I have written my own font rendering engine that uses font sprite atlas to render all text into a separate new texture. This way the actual text is done once and subsequent draw calls is for one texture only. However, e.g. a player name query causes the text texture to be recreated every time a new letter is entered or deleted and here I quickly encountered the 192 limit. It does not matter what textures are loaded and deleted, screen goes white after fixed amount of creations.
This happens at least when running on my android device Samsung J5 2016 with Android 6.0. Any advice is appreciated.
回答1:
In OpenGL and OpenGL ES, texture creation is an expensive operation, therefore it is recommended that you use the smallest number of textures possible. Your approach to use a Texture Atlas for your font rendering engine is good.

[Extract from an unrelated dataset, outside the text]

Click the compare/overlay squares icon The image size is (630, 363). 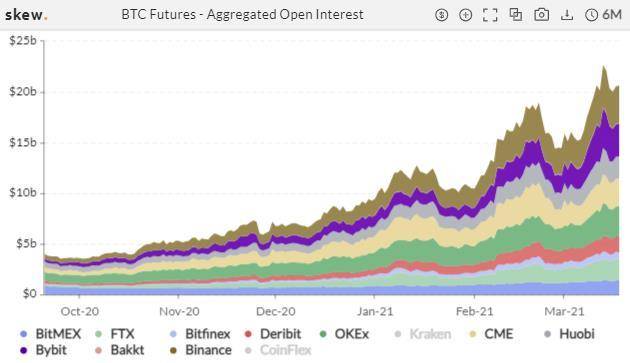[515, 15]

However, if you are continually using the Texture Atlas, in the game, you should only create the texture once during initialisation. You only need to destroy the texture object when the Activity is exiting and you need to release the memory. Therefore you only ever have one texture in use for the Text Atlas during run time.
One useful text rendering library for OpenGL is FreeType. There is a example code here which shows the minimum steps required to initialise and use a FreeType Texture Atlas in a native OpenGL application (I've had success integrating this with my OpenGL ES Native Android applications). You can follow a similar approach for your custom font rendering engine.
For a native Android application, you call the initialisation of your native OpenGL ES code, via JNI binding to the native initialisation method from the onSurfaceCreated
callback. A call to destroy the texture and release memory in native code should be made from onDestroy
callback via JNI.
You can find further details on the Android Activity Lifecycle here. This will give you a good idea of where to initialise and destroy Textures.
回答2:
Found out the reason. I was actually deleting the framebuffer and recreating it every time I created a new render to texture operation. By doing creation only once
glGenFramebuffers(1, &m_renderFrameBuffer);
and reusing it in subsequent operations and putting delete
if (m_renderFrameBuffer != 0)
{
glDeleteFramebuffers(1, &m_renderFrameBuffer);
m_renderFrameBuffer = 0;
}
to class destructor I didn't run into the problem anymore.
But this is not obvious in the numerous examples out there or at least this is not warned. It seems that doing many framebuffer creations and deletions will eventually exhaust some resources.